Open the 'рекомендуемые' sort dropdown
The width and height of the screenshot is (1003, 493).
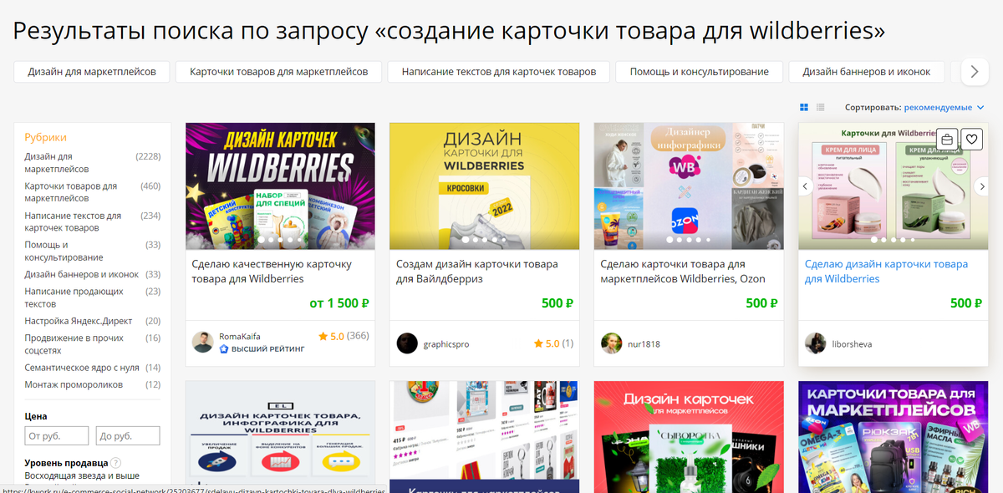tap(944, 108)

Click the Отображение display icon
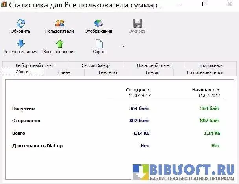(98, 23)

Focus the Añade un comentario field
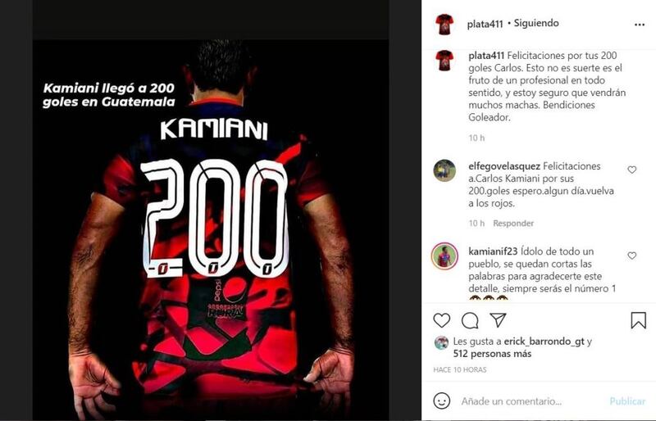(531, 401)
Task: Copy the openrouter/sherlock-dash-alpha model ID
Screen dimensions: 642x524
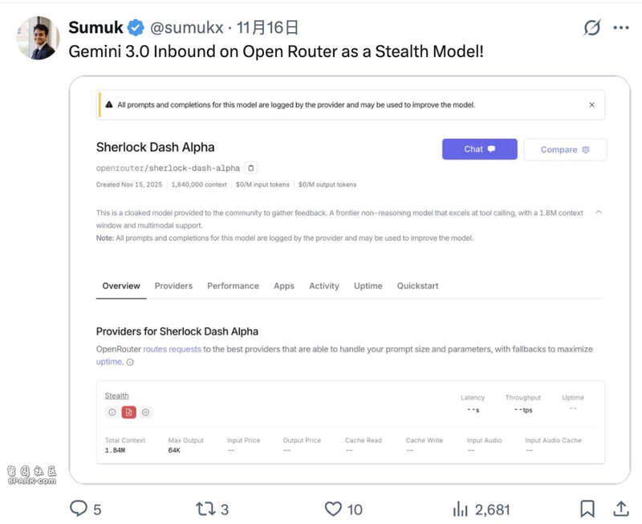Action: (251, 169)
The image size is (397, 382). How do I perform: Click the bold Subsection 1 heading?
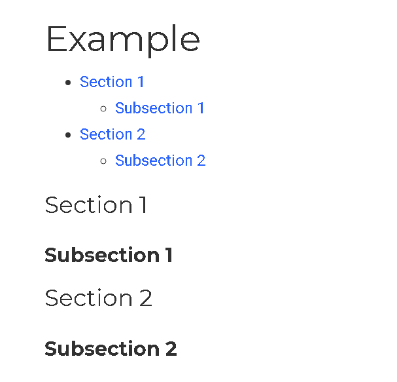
...
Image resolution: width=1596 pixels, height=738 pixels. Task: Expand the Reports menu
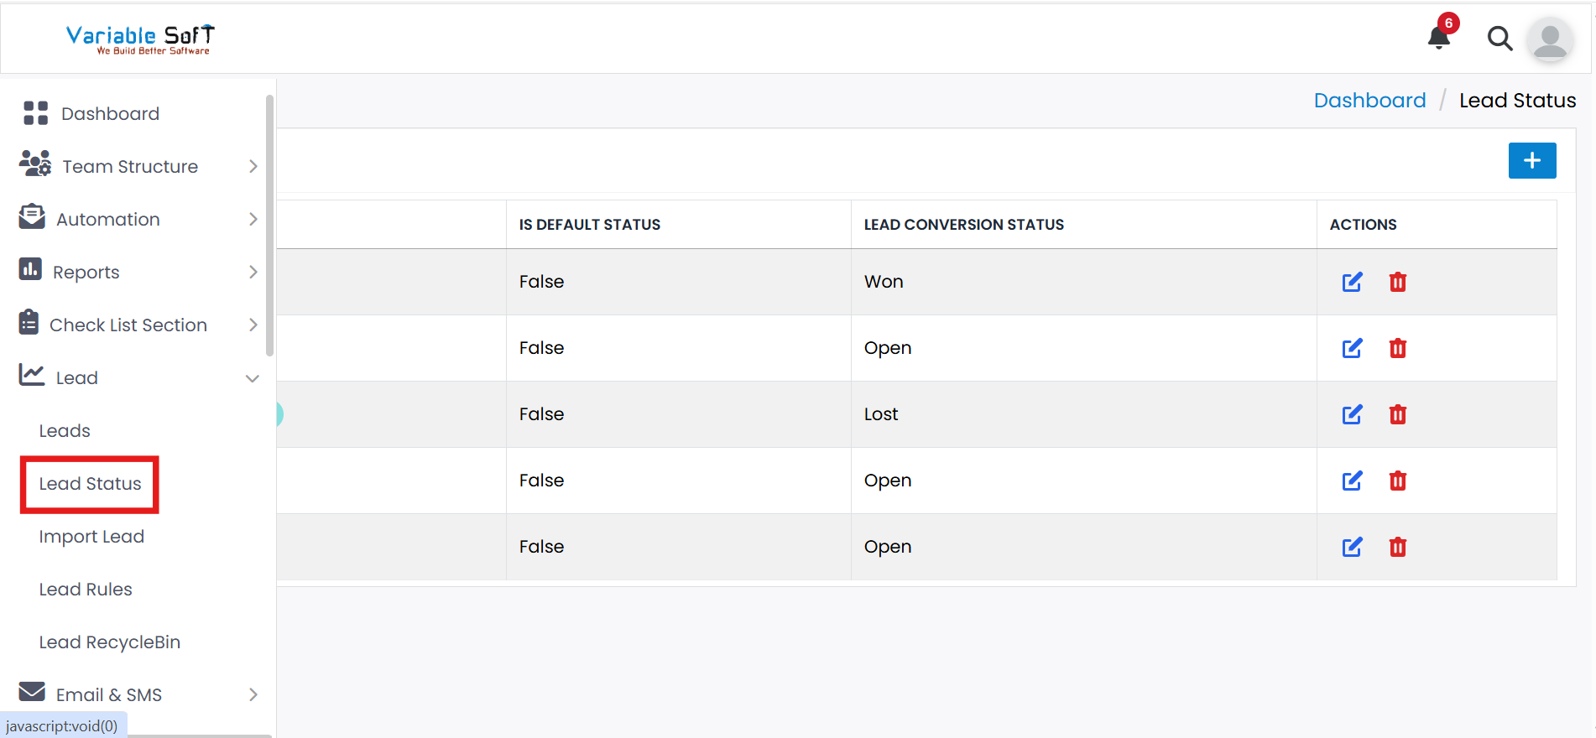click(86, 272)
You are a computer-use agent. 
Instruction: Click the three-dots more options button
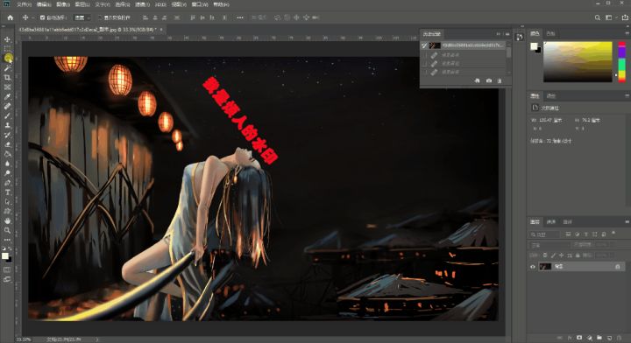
--
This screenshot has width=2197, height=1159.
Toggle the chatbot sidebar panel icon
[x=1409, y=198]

- **What is being asked**
Look through the listing above for the line with "Image resolution: width=1596" and the line with "Instruction: Click the". Write out exactly those lines and everything between, leaving out pictures.

- **Result of the exercise**
Image resolution: width=1596 pixels, height=738 pixels. Task: Expand the Reports menu
click(86, 272)
You are a computer-use agent. 
Instruction: Click the three-dots more options button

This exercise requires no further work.